**Problem:** Copy out the items below with every "Screen dimensions" renamed to "Screen size", changing nothing else.

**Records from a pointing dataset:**
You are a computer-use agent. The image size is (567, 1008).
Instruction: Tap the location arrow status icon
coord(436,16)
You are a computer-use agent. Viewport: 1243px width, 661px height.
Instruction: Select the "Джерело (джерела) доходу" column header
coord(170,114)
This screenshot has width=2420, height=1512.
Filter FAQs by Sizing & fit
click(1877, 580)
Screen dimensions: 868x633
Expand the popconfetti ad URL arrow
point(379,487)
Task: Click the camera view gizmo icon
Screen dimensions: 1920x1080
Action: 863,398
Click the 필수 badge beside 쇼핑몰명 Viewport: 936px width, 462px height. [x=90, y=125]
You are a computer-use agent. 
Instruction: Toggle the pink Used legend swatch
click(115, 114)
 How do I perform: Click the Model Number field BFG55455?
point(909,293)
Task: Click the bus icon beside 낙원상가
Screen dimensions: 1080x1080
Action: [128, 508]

**Worked solution:**
You are a computer-use agent. The image size is (567, 1008).
Instruction: Tap the location arrow status icon
coord(436,16)
You are a computer-use agent. Viewport: 1243px width, 661px height.
Instruction: Select the "Джерело (джерела) доходу" column header
coord(170,114)
This screenshot has width=2420, height=1512.
Filter FAQs by Sizing & fit
click(1877, 580)
Screen size: 868x633
Expand the popconfetti ad URL arrow
point(379,487)
Task: Click the camera view gizmo icon
Screen size: 1920x1080
Action: 863,398
Click the 필수 badge beside 쇼핑몰명 Viewport: 936px width, 462px height. [x=90, y=125]
You are a computer-use agent. 
Instruction: Toggle the pink Used legend swatch
click(115, 114)
 How do I perform: Click the Model Number field BFG55455?
point(909,293)
Task: Click the bus icon beside 낙원상가
Screen size: 1080x1080
Action: [128, 508]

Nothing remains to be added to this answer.